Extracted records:
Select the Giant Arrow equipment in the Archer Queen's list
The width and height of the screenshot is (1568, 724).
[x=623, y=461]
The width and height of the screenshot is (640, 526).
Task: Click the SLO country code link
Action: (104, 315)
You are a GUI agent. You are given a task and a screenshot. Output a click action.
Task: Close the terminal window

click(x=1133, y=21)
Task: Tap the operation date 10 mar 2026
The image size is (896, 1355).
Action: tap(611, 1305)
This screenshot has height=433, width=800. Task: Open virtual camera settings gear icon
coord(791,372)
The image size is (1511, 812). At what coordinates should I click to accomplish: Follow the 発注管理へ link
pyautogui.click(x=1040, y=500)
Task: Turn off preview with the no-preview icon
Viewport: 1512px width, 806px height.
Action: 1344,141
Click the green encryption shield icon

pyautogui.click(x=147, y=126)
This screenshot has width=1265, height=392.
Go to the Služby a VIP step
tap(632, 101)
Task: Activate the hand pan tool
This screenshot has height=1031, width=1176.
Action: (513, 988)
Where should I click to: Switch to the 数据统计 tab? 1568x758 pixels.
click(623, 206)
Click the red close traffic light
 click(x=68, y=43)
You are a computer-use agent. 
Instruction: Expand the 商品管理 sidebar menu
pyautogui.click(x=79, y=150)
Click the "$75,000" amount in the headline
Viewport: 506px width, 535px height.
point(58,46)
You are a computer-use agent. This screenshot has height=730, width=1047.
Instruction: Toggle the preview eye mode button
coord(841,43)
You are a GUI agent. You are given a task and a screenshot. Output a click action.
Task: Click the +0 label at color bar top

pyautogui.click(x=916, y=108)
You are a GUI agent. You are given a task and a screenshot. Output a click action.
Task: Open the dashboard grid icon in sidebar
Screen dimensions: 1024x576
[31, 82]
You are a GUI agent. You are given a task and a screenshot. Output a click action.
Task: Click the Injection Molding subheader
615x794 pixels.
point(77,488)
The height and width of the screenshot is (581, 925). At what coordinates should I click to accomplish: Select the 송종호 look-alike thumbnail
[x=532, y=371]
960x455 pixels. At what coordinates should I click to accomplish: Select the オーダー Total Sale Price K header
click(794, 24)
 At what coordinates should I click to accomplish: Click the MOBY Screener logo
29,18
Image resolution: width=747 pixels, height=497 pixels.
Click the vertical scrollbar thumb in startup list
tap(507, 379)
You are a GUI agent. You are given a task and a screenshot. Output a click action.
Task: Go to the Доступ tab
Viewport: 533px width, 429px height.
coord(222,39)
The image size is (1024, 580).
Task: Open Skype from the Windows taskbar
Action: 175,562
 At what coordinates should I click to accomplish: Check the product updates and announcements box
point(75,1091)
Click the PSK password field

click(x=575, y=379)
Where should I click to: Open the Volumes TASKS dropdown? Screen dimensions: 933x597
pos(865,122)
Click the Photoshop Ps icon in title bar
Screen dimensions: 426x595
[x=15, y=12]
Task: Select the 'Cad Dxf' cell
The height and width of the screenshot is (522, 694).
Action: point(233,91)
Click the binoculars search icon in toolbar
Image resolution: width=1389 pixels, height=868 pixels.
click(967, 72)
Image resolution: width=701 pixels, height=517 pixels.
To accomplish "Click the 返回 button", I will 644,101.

*What to produce*
Each of the records above is to be reproduced word for word.

*Exercise solution*
Select the Giant Arrow equipment in the Archer Queen's list
The width and height of the screenshot is (1568, 724).
[x=623, y=461]
The width and height of the screenshot is (640, 526).
Task: Click the SLO country code link
Action: (104, 315)
You are a GUI agent. You are given a task and a screenshot. Output a click action.
Task: Close the terminal window

click(x=1133, y=21)
Task: Tap the operation date 10 mar 2026
The image size is (896, 1355).
Action: tap(611, 1305)
This screenshot has height=433, width=800. Task: Open virtual camera settings gear icon
coord(791,372)
The image size is (1511, 812). At what coordinates should I click to accomplish: Follow the 発注管理へ link
pyautogui.click(x=1040, y=500)
Task: Turn off preview with the no-preview icon
Viewport: 1512px width, 806px height.
Action: 1344,141
Click the green encryption shield icon

pyautogui.click(x=147, y=126)
This screenshot has width=1265, height=392.
Go to the Služby a VIP step
tap(632, 101)
Task: Activate the hand pan tool
This screenshot has height=1031, width=1176.
Action: (513, 988)
Where should I click to: Switch to the 数据统计 tab? 1568x758 pixels.
click(623, 206)
Click the red close traffic light
 click(x=68, y=43)
You are a computer-use agent. 
Instruction: Expand the 商品管理 sidebar menu
pyautogui.click(x=79, y=150)
Click the "$75,000" amount in the headline
Viewport: 506px width, 535px height.
point(58,46)
You are a computer-use agent. This screenshot has height=730, width=1047.
Instruction: Toggle the preview eye mode button
coord(841,43)
You are a GUI agent. You are given a task and a screenshot. Output a click action.
Task: Click the +0 label at color bar top

pyautogui.click(x=916, y=108)
You are a GUI agent. You are given a task and a screenshot. Output a click action.
Task: Open the dashboard grid icon in sidebar
Screen dimensions: 1024x576
[31, 82]
You are a GUI agent. You are given a task and a screenshot. Output a click action.
Task: Click the Injection Molding subheader
615x794 pixels.
point(77,488)
The height and width of the screenshot is (581, 925). At what coordinates should I click to accomplish: Select the 송종호 look-alike thumbnail
[x=532, y=371]
960x455 pixels. At what coordinates should I click to accomplish: Select the オーダー Total Sale Price K header
click(794, 24)
 At what coordinates should I click to accomplish: Click the MOBY Screener logo
29,18
Image resolution: width=747 pixels, height=497 pixels.
Click the vertical scrollbar thumb in startup list
tap(507, 379)
You are a GUI agent. You are given a task and a screenshot. Output a click action.
Task: Go to the Доступ tab
Viewport: 533px width, 429px height.
coord(222,39)
The image size is (1024, 580).
Task: Open Skype from the Windows taskbar
Action: 175,562
 At what coordinates should I click to accomplish: Check the product updates and announcements box
point(75,1091)
Click the PSK password field

click(x=575, y=379)
Where should I click to: Open the Volumes TASKS dropdown? Screen dimensions: 933x597
pos(865,122)
Click the Photoshop Ps icon in title bar
Screen dimensions: 426x595
[x=15, y=12]
Task: Select the 'Cad Dxf' cell
The height and width of the screenshot is (522, 694).
Action: point(233,91)
Click the binoculars search icon in toolbar
Image resolution: width=1389 pixels, height=868 pixels.
click(967, 72)
Image resolution: width=701 pixels, height=517 pixels.
To accomplish "Click the 返回 button", I will 644,101.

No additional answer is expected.